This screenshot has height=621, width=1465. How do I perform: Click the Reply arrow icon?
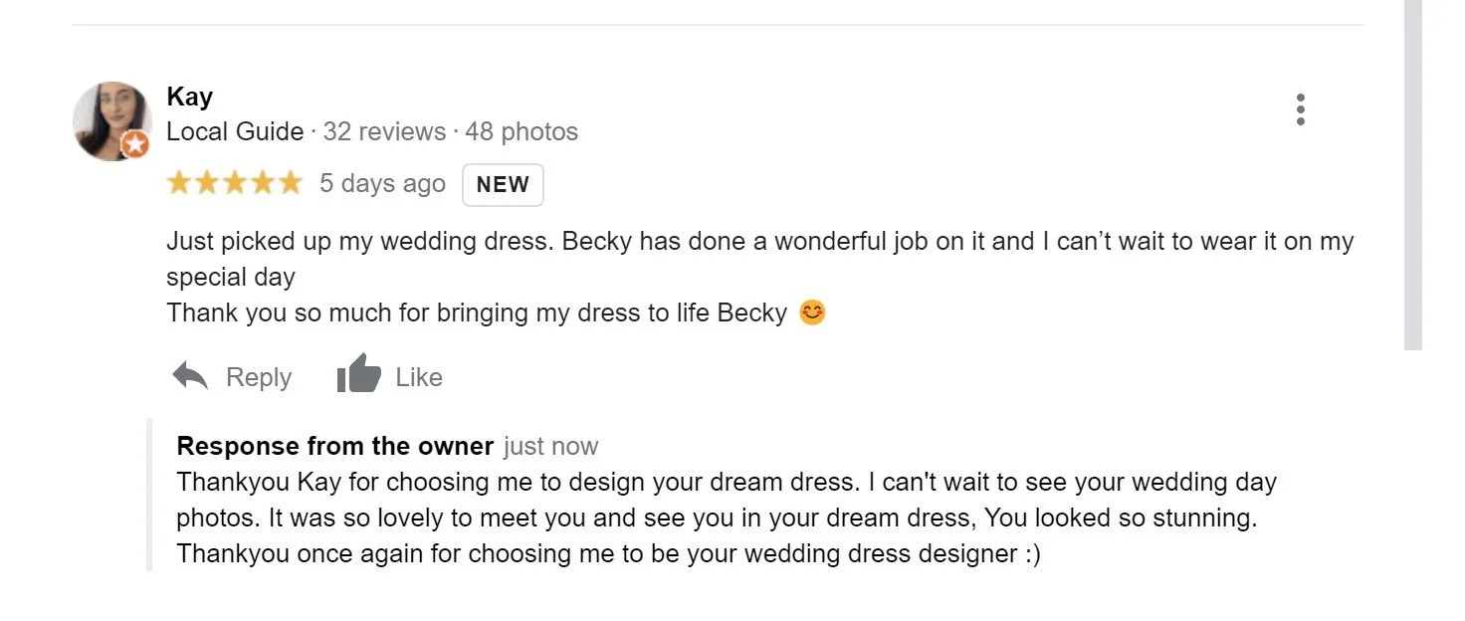(x=190, y=376)
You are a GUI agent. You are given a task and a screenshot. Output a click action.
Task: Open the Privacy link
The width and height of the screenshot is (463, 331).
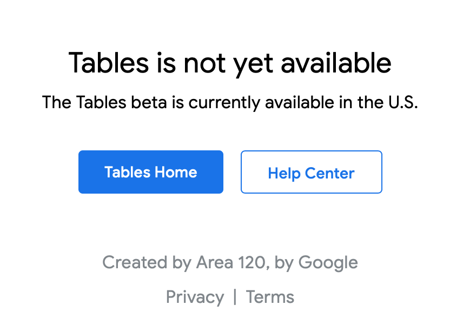[x=195, y=297]
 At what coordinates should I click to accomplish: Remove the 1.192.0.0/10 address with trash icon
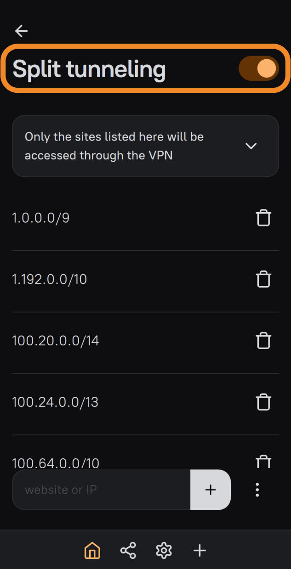(x=263, y=279)
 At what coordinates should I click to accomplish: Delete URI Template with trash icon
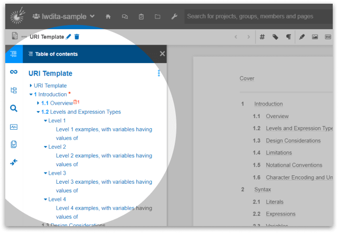tap(77, 37)
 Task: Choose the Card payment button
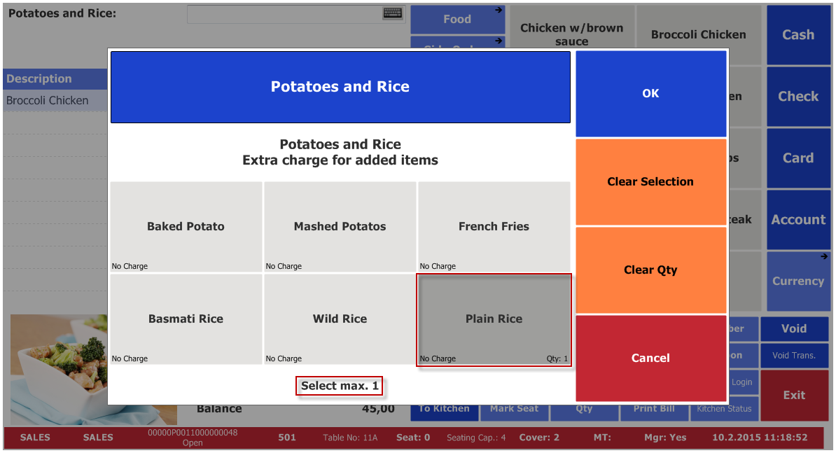tap(798, 158)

········

Please put every line of the records above into a Markdown table with the columns Row and Text, numbering each row and skipping blank lines. Leave the pictures out.

* SOLUTION TO THIS EXERCISE *
| Row | Text |
|---|---|
| 1 | This screenshot has height=621, width=1465. How do I perform: Click the Reply arrow icon? |
| 2 | (x=190, y=376) |
| 3 | You are a GUI agent. You are given a task and a screenshot. Output a click action. |
| 4 | Task: Open the Privacy link |
| 5 | The width and height of the screenshot is (463, 331). |
| 6 | [x=195, y=297] |
| 7 |  At what coordinates should I click to accomplish: Remove the 1.192.0.0/10 address with trash icon |
| 8 | (x=263, y=279) |
| 9 |  At what coordinates should I click to accomplish: Delete URI Template with trash icon |
| 10 | tap(77, 37) |
| 11 |  Task: Choose the Card payment button |
| 12 | tap(798, 158) |